Exercise material section start

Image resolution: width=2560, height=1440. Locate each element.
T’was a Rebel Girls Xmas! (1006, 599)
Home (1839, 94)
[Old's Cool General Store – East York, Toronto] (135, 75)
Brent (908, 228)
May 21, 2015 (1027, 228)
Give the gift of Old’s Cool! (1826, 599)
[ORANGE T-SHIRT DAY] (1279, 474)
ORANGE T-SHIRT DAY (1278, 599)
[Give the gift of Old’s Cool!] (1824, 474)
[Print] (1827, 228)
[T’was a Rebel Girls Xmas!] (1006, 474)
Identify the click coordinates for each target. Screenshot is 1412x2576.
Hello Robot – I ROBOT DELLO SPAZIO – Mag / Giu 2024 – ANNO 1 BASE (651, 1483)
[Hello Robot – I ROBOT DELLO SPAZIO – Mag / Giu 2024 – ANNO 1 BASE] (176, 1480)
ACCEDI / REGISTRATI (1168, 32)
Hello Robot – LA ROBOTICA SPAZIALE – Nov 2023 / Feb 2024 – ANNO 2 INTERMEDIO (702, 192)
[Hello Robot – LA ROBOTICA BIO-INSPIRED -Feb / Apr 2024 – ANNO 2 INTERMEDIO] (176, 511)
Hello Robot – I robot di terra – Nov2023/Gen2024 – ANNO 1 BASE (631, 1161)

Exercise material section end

- **Requirement**: For each line above that contains the word "SPAZIO", make a copy.

- **Response area**:
Hello Robot – I ROBOT DELLO SPAZIO – Mag / Giu 2024 – ANNO 1 BASE (651, 1483)
[Hello Robot – I ROBOT DELLO SPAZIO – Mag / Giu 2024 – ANNO 1 BASE] (176, 1480)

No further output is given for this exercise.